Jiang began by examining the impact of masks on COVID-19 transmission in high-risk environments, such as the Diamond Princess cruise ship that made news headlines in February 2020 [1]. Of the 3,711 passengers on board the quarantined ship, 712 became infected with COVID-19 and 14 people died. The detailed case report in this uncommonly contained environment allows for a unique modeling opportunity. Using a copy of a traditional susceptible-infected-recovered (SIR) model for masking, Jiang investigated three factors that are associated with mask-wearing: population adherence, timing, and mask type. Simulations revealed a window of opportunity within the early stages of infection during which masking effectively limits the spread of COVID-19. “N95 masks are best, but even cloth masks can significantly reduce disease spread and death when compliance is above 75 percent,” Jiang said. “But getting millions of people to wear them consistently and properly is a far greater challenge.”

To better understand the situation, Jiang coupled behavioral infodemic-based dynamics with traditional epidemic dynamics in a highly simplified coevolution model that treats vaccine hesitancy as a social behavior that is subject to misinformation. She opted for a susceptible-infected-susceptible (SIS) framework—because individuals can get reinfected with COVID-19 multiple times—and split the population into “good” and “bad” susceptible and infected information carriers. Jiang also treated information itself much like a virus, in that good information carriers can become “infected” with misinformation upon exposure to bad carriers, and bad information carriers can switch their orientation to “good” with sufficient education. This net flow creates a steady state solution that also accounts for vaccination (see Figure 2).

Figure 2. A susceptible-infected-susceptible (SIS) framework of “good” and “bad” information carriers models the spread of misinformation during the COVID-19 pandemic. Image courtesy of Yi Jiang.

DATA RECORDS:
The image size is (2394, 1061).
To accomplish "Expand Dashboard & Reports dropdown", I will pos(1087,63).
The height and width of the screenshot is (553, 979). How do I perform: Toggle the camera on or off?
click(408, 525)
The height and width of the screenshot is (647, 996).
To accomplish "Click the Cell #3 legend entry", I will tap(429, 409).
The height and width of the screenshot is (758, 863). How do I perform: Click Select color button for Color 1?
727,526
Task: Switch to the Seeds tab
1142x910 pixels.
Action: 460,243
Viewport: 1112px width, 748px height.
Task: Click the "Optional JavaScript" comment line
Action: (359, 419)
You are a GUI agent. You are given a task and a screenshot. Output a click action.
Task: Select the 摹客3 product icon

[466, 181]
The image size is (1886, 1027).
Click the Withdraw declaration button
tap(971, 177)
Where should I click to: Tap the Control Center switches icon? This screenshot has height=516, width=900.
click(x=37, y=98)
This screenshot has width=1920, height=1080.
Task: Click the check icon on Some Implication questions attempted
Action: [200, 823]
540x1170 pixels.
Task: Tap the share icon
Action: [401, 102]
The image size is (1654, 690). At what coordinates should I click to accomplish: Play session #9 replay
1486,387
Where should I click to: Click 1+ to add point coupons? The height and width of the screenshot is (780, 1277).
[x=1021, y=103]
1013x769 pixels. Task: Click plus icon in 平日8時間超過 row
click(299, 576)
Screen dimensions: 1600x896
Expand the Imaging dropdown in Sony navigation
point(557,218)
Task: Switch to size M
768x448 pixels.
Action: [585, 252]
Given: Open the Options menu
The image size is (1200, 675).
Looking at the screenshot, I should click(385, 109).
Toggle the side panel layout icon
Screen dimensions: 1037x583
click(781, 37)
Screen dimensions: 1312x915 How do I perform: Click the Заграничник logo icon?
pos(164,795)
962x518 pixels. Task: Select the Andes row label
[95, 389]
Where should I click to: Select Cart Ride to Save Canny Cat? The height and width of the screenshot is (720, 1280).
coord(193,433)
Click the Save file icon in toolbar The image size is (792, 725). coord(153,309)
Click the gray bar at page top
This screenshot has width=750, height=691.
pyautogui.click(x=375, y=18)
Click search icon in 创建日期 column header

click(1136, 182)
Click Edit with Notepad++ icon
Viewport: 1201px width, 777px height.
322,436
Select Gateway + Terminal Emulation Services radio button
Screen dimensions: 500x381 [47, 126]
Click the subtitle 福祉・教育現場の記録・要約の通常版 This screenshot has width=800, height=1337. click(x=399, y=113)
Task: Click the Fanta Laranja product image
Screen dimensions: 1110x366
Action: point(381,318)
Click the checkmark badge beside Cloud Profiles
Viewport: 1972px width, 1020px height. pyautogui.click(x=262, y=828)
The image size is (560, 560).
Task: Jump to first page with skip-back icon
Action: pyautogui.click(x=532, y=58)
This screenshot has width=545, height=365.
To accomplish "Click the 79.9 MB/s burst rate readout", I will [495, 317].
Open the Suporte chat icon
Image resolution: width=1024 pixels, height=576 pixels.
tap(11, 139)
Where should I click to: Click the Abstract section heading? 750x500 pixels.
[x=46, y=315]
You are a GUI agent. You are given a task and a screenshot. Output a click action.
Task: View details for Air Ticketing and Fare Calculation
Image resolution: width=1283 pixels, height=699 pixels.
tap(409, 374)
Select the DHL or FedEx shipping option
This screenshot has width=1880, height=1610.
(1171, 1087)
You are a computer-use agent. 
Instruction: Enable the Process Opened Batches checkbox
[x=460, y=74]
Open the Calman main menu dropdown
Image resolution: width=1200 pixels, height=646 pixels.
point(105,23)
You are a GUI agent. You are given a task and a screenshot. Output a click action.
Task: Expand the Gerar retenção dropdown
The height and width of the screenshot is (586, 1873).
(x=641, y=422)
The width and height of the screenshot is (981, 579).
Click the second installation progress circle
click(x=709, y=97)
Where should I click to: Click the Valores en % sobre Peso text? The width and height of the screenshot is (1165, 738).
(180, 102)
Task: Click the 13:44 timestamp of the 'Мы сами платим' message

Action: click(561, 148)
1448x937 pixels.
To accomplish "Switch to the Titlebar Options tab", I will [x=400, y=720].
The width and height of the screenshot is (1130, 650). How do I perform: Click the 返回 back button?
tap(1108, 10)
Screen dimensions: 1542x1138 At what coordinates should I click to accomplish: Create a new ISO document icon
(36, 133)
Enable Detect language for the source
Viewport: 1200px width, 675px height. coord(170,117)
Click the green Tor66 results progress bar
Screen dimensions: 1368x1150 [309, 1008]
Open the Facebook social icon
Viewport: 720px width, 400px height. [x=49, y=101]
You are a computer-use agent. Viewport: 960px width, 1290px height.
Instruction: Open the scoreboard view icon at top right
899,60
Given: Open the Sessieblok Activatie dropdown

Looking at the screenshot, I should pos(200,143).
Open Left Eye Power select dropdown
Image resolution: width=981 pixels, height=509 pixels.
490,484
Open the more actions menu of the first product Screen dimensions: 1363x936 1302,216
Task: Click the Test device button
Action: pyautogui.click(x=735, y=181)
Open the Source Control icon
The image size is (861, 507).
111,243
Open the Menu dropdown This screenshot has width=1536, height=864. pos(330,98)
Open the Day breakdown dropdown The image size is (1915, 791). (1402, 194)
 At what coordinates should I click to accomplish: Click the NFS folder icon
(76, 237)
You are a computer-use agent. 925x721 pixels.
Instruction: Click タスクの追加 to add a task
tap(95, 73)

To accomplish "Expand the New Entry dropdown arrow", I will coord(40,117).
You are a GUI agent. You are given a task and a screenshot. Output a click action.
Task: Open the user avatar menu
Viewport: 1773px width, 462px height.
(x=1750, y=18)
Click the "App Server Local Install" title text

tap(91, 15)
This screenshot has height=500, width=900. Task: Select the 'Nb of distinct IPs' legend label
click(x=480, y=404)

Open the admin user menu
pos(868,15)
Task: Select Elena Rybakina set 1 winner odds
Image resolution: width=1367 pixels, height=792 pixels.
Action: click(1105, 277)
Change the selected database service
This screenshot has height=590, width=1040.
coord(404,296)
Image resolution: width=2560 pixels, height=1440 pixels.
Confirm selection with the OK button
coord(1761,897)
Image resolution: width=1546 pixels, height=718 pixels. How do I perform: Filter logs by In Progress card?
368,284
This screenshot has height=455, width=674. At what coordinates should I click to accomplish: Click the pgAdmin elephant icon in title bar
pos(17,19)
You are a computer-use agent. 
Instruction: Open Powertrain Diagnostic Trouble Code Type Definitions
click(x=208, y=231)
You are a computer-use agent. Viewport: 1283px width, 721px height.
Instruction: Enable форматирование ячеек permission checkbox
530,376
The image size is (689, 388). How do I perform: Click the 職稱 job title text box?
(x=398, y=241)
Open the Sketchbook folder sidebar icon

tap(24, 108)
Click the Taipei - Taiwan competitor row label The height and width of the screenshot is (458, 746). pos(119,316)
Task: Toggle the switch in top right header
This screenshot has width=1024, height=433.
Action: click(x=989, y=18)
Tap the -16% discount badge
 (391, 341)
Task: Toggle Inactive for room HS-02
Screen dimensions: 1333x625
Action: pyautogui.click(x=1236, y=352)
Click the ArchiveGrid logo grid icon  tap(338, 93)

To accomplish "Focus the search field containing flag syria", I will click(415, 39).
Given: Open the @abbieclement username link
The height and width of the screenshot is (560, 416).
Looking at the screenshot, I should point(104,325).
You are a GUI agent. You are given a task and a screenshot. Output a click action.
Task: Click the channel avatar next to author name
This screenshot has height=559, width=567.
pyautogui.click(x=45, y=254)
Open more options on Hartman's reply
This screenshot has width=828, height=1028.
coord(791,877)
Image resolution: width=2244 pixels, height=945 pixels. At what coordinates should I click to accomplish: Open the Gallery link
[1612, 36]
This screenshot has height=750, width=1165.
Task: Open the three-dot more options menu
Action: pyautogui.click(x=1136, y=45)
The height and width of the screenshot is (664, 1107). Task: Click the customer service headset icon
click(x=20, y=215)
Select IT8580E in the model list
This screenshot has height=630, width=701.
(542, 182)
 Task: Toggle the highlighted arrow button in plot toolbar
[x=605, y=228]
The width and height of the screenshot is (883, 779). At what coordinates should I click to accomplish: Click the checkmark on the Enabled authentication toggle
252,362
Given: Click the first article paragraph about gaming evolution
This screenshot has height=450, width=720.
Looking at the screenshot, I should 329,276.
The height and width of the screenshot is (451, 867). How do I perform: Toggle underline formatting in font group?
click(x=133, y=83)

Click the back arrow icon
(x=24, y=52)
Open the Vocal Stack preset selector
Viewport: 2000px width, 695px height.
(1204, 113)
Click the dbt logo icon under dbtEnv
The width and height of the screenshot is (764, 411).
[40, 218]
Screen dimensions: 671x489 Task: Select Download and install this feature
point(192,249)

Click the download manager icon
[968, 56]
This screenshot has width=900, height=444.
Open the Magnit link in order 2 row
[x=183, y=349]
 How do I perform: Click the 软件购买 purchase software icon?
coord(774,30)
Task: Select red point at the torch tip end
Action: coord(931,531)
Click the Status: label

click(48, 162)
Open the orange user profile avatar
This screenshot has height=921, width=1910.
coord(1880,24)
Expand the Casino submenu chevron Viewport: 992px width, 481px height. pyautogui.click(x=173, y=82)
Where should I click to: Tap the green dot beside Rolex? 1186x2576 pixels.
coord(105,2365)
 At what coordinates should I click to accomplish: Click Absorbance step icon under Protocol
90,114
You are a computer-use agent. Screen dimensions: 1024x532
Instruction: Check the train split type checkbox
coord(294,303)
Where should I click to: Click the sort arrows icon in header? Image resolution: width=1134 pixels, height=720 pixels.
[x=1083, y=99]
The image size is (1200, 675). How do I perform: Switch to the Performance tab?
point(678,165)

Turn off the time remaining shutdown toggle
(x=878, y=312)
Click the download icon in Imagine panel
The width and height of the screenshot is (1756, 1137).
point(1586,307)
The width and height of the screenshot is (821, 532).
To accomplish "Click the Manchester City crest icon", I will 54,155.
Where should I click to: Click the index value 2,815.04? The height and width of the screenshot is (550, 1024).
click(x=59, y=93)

TASKS TO PERFORM:
1 – Write out the portion of the COVID-19 modeling excerpt that begins with "Figure 2. A" and continues through "of Yi Jiang.".
2 – Based on the COVID-19 modeling excerpt, why did Jiang choose a susceptible-infected-susceptible (SIS) framework for her coevolution model?
3 – Extend the COVID-19 modeling excerpt past its final sentence.

ANSWERS TO THE EXERCISES:
1 –
Figure 2. A susceptible-infected-susceptible (SIS) framework of “good” and “bad” information carriers models the spread of misinformation during the COVID-19 pandemic. Image courtesy of Yi Jiang.

2 – Jiang chose an SIS framework because individuals can get reinfected with COVID-19 multiple times. An SIS framework lets infected people return to the susceptible group.

3 –
Next, Jiang incorporated vaccination-based game theory into her model to understand a good susceptible information carrier’s decision to vaccinate based on available information. She identified a number of parameters, including education (the rate of infection of good information to an infected bad carrier), misinformation (the rate of infection of bad information to a susceptible good carrier), the rate of virus infection from a susceptible bad carrier to an infected bad carrier, the rate of virus infection from an infected bad carrier to a susceptible good carrier, vaccine efficacy, disease recovery rate, perceived risk of vaccination relative to virus infection, and strength of one’s beliefs. “It’s a complicated system, and we see several different modes of dynamics,” Jiang said.

Three simple dynamical patterns emerge: a disease-free equilibrium (stable node), a high infection co-existence (stable focus), and simple periodic oscillations (stable limit cycle). Additional complex dynamics that are associated with mixed oscillations include low-frequency large outbreaks (stable oscillation), high-frequency mixed oscillation (unstable mixed mode oscillation), and low-frequency mixed oscillation (unstable mixed mode oscillation).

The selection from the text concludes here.